No relatório citado referem-se as violências cometidas no Regimento de Artilharia de Lisboa (RALIS) contra vários militares, entre os quais Marcelino da Mata, e não militares:
“Marcelino da Mata, Alferes Comando, queixa-se de que: na tarde de 17MAI75, ouvindo noticiar na rádio que se encontrava preso, apresentou-se de imediato na sua unidade, o Regimento de Comandos nº 1, de onde foi conduzido para o RALIS, ficando aí detido; foi interrogado no RALIS acerca do Exército de Libertação Português (ELP) e de actividades conspiratórias contra a Guiné, assuntos de que nada sabia; durante o interrogatório, que se prolongou desde a meia-noite até cerca das 07h00 do dia seguinte, 18MAI75, foi agredido violentamente com uma cadeira de aro de ferro e com cinturão, e foi torturado com choques eléctricos nos ouvidos, sexo e nariz, do que resultou ter desmaiado; cerca das 09h00 foi algemado e conduzido a uma cela que um militar, entretanto, encheu de água até ao nível dos tornozelos; pelas 23h00 foi retirado da cela e conduzido ao Forte Militar de Caxias; esteve sem comer e sem dormir desde as 17h00 do dia 17 até às 09h00 do dia 19; no RALIS retiraram-lhe todos os documentos, vários objectos e mil e quarenta escudos em dinheiro”.

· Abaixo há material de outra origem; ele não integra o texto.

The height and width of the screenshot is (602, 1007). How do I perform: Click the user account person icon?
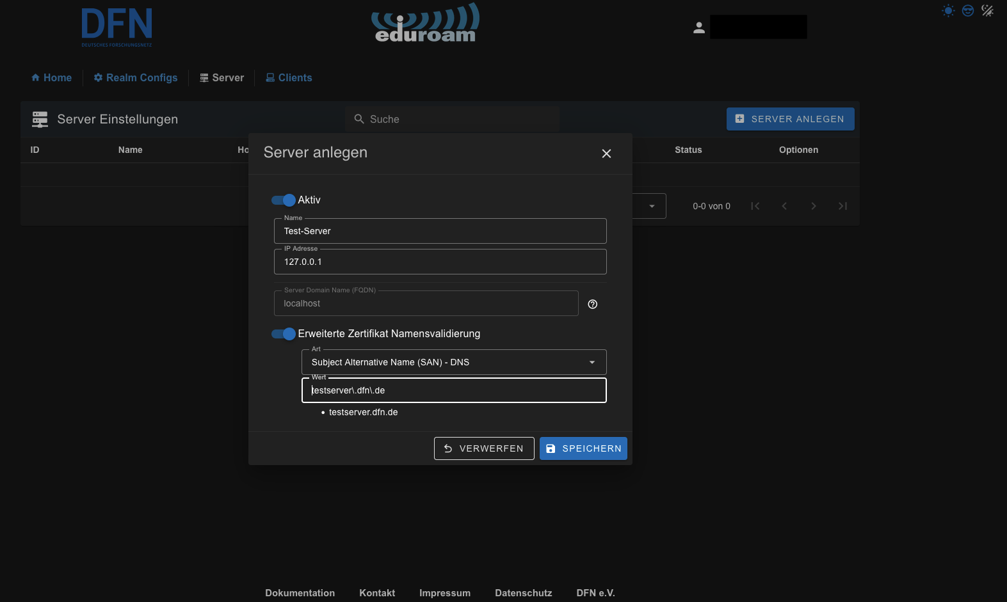[x=699, y=28]
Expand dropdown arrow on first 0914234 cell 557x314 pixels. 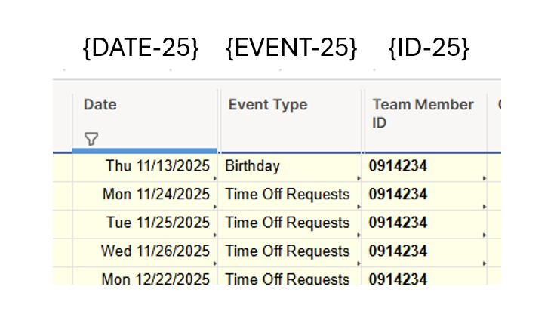click(485, 178)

O documento cita ainda o relatório médico de Marcelino da Mata, relativo às consequências das agressões:
“Em 19MAI75, politraumatizado, ‘apresenta-se com equimoses profusas espalhadas por todo o corpo, mais numerosas nas regiões costais, com edema subcutâneo generalizado e sufusões da pele do dorso; apresentava ainda algumas feridas contusas na região na região dorsal média direita, de profundidade de cerca de 0,5 cm … em estado evolutivo que permitiram concluir terem sido provocadas por objecto rombo agredindo com violência e há mais de oito horas’ . Segundo o exame de sanidade, em 17SET75, as lesões sofridas devem ter provocado vinte dias de doença”.